Cranes, says Jeanne, what cranes. Last night I dreamed only of trumpets.
These two dead cranes, says the painter going up to her, on the threshold of our apartment, says the painter, caressing the front of Jeanne’s hair, because hair too has a front and a back but it does not remotely matter.
THE OMENS CANNOT BE GOOD.
So saying, he puts his easel and paintbox under his arm and goes outside.
Perhaps I’ll even paint something he mutters into his beard.
However, he does not get further than the first bistro.
Both God and the Devil play the same key.
And that key is B-Minor, says Amedeo Modigliani, inhaling the gaze of a woman sitting at the bar.
She is pale, almost white, like a lily.
She is called Ludmilla.
She is blonde, slender, tall, thin as a northerner.
FUCK YOUR EASEL, she says.
Because, when he caught sight of that heady, white beauty, he was blinded, and he raised both his left and his right hand to his eyes in a sudden spasm, leaving his armpit open. So the easel fell and rebounded from the bistro floor dully, dead, like rotten fruit.
FUCK YOUR EASEL, she says.
Looking him straight in the eye.
And Amedeo Modigliani is looking at her feet, wild, barely captured in her exceptional shoes, he is looking at her long, waxy calves, her knees and ever upwards.
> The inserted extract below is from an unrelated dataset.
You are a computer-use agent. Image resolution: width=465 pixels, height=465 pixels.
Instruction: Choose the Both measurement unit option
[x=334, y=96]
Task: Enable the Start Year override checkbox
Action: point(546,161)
He sees her narrow hips, too narrow; her little breasts like two drops of honey, her snake-like neck and hair—MON DIEU—blonde.
I am Amedeo, the painter barely manages to utter, knocking back a cold vodka, a bit insipid, watery, as he swims in the sharp gaze of Ludmilla’s large eyes which look as though all the blue of the heavens has poured into them.
I was on my way home and just happened to turn towards Montparnasse. It’s very sad here, says Ludmilla sipping a tepid beer, in tiny, staccato gulps like a nightingale, leaving, naughtily, a garland of foam on her upper lip, so that she looks like a rough, drunken woodcutter.
Forgive me, that means you are not from round here, says Amedeo Modigliani stuck like a polyp to his glass and the bar.
No, Ludmilla shakes her head, I come from the sky.
And her words slide, rebounding from the flat surface of the bar, only to evaporate, together with the nicotine smoke somewhere towards the ceiling or somewhat higher. Forever.
Because everything that happens need not necessarily be forgotten.
SOMETHING, SOMETHING SMALL, REMAINS TO BE REMEMBERED.
And tomorrow, she smiles, I’m taking you to the cranes.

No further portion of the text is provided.